On Tue, Jul 11, 2017 at 3:09 AM, Richard Earnshaw (lists)
<[email protected]> wrote:
> On 11/07/17 05:16, Andrew Pinski wrote:
>> I was looking into some bitfield code for aarch64 and was wondering
>> why SLOW_BYTE_ACCESS is set to 0. I can't seem to figure out why
>> though.
>> The header says:
>> Although there's no difference in instruction count or cycles,
>> in AArch64 we don't want to expand to a sub-word to a 64-bit access
>> if we don't have to, for power-saving reasons. */
>>
>> But that does not make sense because with SLOW_BYTE_ACCESS to 0, GCC
>> expands a sub-word access to a 64bit access.
>>> When I set to SLOW_BYTE_ACCESS to 1, I get between 38% to 208% speed
>> up for accesses of a bitfields inside a loop on ThunderX CN88xx.
>
> What's the test case?
>
>>
>> Should we change SLOW_BYTE_ACCESS (or maybe better yet get rid of it)?
>>
>
> The documentation for SLOW_BYTE_ACCESS is just plain confusing, IMO.
> And your comment above seems to be contrary to the documentation as well.
Here is the testcase which shows the issue:
typedef unsigned long long u64;
typedef struct
{
u64 a:10;
u64 b:10;
u64 c:9;
u64 d:7;
u64 e:14;
u64 f:14;
}s_t;
void setting(s_t *a)
{
a->a = 0x2AA;
a->b = 0x2AA;
a->c = 0x155;
a->d = 0x2A;
a->e = 0x2AAA;
a->f = 0x2AAA;
}
void set(s_t *a, int b, int c, int d, int e, int f, int g)
{
a->a = b;
a->b = c;
a->c = d;
a->d = e;
a->e = f;
a->f = g;
}
--- CUT ---
If SLOW_BYTE_ACCESS is set to 0, we get many more instructions.

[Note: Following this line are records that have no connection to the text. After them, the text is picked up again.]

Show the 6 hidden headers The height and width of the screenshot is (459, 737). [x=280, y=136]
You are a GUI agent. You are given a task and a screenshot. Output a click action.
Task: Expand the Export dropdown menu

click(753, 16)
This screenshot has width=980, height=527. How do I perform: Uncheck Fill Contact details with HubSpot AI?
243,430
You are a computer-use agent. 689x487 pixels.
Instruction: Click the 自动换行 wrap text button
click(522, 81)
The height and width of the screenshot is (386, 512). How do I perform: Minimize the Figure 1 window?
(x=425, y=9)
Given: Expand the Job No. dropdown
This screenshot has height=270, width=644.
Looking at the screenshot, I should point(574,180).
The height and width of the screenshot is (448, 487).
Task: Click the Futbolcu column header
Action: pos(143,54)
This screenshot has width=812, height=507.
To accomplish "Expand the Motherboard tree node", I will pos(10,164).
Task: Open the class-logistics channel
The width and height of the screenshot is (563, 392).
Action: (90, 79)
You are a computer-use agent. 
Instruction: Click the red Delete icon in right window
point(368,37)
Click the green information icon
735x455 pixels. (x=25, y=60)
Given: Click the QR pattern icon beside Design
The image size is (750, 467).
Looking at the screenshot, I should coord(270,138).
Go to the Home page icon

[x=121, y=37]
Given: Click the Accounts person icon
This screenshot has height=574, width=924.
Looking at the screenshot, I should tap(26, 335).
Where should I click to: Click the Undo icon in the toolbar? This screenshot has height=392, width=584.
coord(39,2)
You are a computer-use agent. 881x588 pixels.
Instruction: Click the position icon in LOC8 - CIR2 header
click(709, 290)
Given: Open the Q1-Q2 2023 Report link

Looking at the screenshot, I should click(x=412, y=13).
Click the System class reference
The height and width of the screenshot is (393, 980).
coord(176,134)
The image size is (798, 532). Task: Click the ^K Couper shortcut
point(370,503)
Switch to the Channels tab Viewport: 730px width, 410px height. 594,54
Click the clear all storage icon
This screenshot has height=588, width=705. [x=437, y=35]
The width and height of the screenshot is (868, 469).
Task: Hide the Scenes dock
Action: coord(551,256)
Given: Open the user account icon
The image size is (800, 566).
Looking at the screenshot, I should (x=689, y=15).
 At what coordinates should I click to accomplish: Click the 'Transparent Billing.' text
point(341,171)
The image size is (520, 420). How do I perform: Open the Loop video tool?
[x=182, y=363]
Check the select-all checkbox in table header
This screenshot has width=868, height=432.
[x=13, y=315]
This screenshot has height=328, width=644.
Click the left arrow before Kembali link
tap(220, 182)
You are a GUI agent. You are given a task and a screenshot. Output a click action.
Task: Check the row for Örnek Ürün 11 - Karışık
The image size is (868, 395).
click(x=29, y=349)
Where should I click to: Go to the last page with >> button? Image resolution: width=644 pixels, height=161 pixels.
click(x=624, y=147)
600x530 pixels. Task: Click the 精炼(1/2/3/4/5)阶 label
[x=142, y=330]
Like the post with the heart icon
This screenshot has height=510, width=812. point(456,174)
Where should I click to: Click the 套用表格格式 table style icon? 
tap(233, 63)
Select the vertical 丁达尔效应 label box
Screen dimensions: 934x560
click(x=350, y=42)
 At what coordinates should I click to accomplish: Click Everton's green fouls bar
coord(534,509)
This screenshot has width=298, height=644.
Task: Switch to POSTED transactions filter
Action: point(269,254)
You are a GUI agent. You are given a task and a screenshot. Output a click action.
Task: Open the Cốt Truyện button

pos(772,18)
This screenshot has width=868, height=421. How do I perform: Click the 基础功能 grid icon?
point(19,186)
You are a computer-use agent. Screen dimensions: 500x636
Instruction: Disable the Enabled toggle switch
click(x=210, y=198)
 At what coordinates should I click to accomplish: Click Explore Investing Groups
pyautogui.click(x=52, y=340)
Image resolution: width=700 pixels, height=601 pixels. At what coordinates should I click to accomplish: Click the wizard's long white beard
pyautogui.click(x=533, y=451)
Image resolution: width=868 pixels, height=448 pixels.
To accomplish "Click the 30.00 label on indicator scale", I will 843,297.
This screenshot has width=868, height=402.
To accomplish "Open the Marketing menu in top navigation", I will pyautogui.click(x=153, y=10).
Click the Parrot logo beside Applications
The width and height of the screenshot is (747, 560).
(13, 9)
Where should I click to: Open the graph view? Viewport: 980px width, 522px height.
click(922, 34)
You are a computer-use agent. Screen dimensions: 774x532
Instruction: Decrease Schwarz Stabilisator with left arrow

See
the logic in bit_field_mode_iterator::next_mode (which calls
bit_field_mode_iterator::prefer_smaller_modes which checks
SLOW_BYTE_ACCESS).
Note the only other place which checks SLOW_BYTE_ACCESS is dojump.c
and I think that code might be dead due to expand directly from SSA.
Thanks,
Andrew Pinski
>
> R.